(Beginning of Exercise materials)
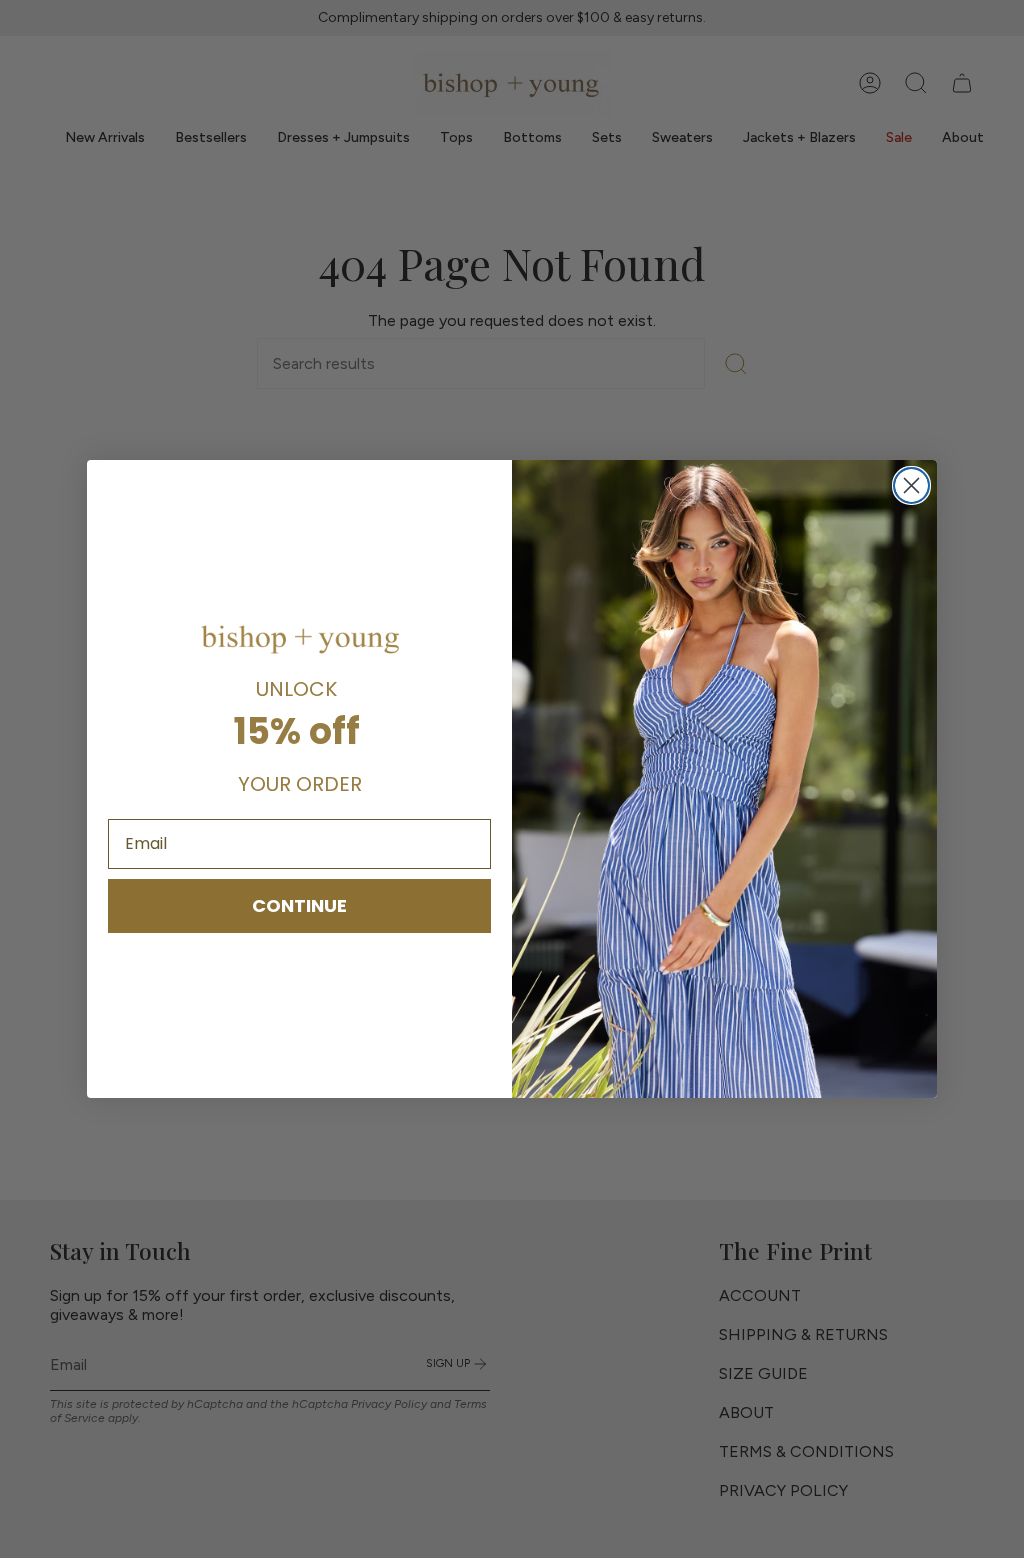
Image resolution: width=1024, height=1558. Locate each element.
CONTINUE (299, 905)
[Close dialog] (911, 485)
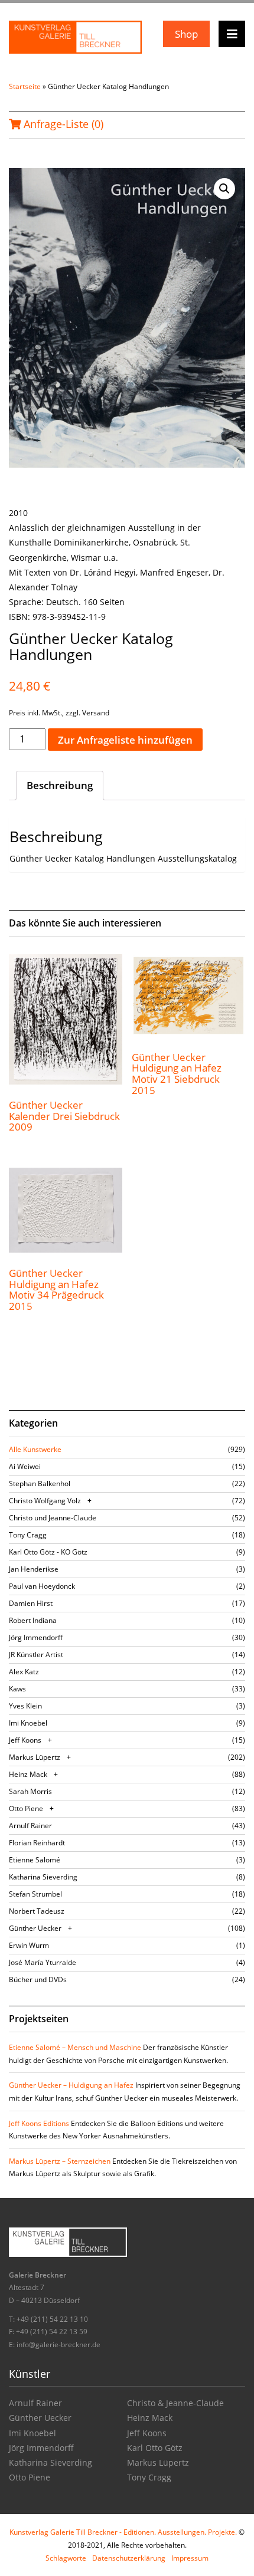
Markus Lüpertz (34, 1757)
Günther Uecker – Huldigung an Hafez (71, 2085)
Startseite (25, 86)
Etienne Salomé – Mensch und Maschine (75, 2047)
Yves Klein (25, 1706)
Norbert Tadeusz (36, 1911)
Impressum (190, 2558)
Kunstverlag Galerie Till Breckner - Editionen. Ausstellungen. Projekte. (123, 2532)
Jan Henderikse (33, 1569)
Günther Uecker (35, 1928)
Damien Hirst (31, 1603)
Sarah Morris (30, 1791)
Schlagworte (65, 2558)
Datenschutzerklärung (128, 2558)
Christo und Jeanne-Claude (52, 1518)
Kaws (17, 1689)
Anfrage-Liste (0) (62, 124)
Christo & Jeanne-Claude (175, 2403)
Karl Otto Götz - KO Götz (48, 1552)
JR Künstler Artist (36, 1655)
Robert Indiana (33, 1620)
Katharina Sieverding (43, 1877)
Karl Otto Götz (155, 2447)
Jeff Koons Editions (39, 2123)
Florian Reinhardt (37, 1843)
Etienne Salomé (34, 1860)
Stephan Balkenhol (39, 1483)
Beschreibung (60, 785)
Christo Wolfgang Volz (45, 1501)
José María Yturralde (42, 1962)
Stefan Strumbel (35, 1894)
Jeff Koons (25, 1740)
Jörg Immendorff (36, 1637)
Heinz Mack (28, 1774)
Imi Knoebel (28, 1723)
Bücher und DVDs (38, 1979)
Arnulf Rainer (30, 1826)
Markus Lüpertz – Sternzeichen (59, 2161)
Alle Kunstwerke (35, 1449)
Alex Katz (24, 1672)
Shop (186, 34)
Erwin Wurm (29, 1945)
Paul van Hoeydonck (42, 1586)
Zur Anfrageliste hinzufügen (125, 740)
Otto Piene (26, 1808)
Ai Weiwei (25, 1466)
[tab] (59, 785)
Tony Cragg (28, 1535)
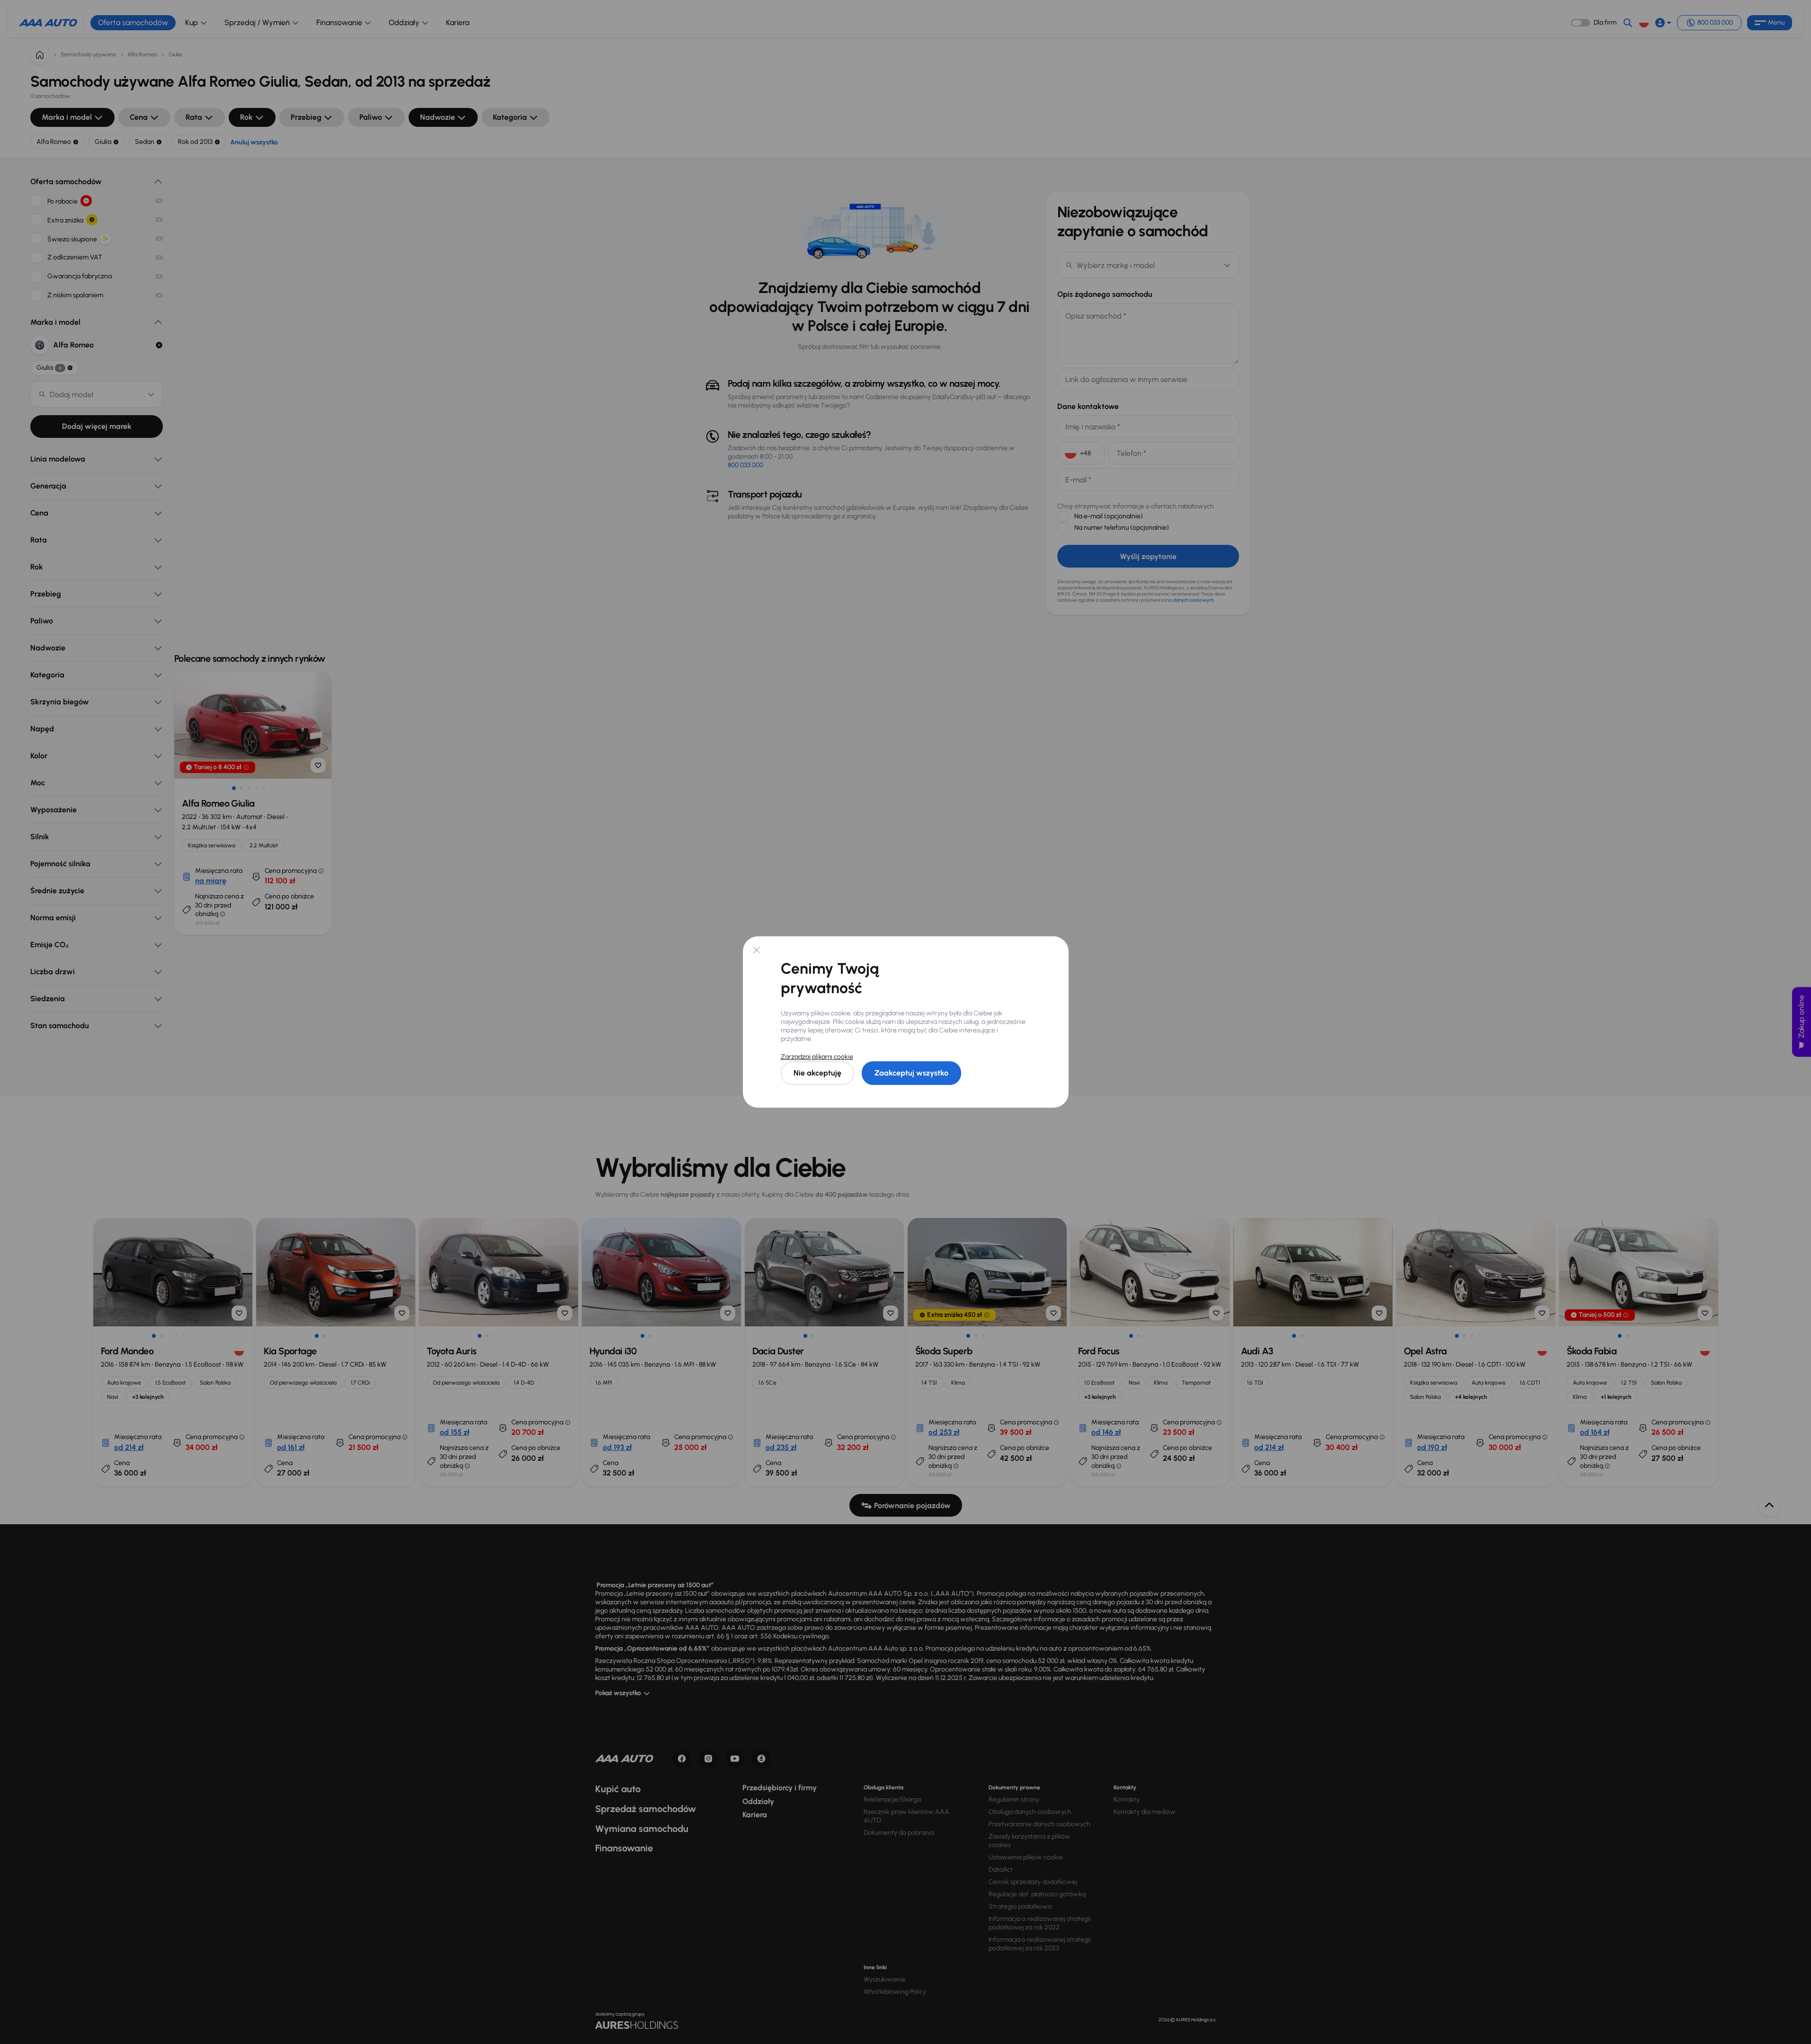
(End of Exercise materials)
Your goal:
From the entries above, extract only the lines running from the one containing "Sarah Morris (30, 1791)" through the one containing "JR Künstler Artist (36, 1655)", inclusive.

Your response:
Sarah Morris (30, 1791)
Schlagworte (65, 2558)
Datenschutzerklärung (128, 2558)
Christo und Jeanne-Claude (52, 1518)
Kaws (17, 1689)
Anfrage-Liste (0) (62, 124)
Christo & Jeanne-Claude (175, 2403)
Karl Otto Götz - KO Götz (48, 1552)
JR Künstler Artist (36, 1655)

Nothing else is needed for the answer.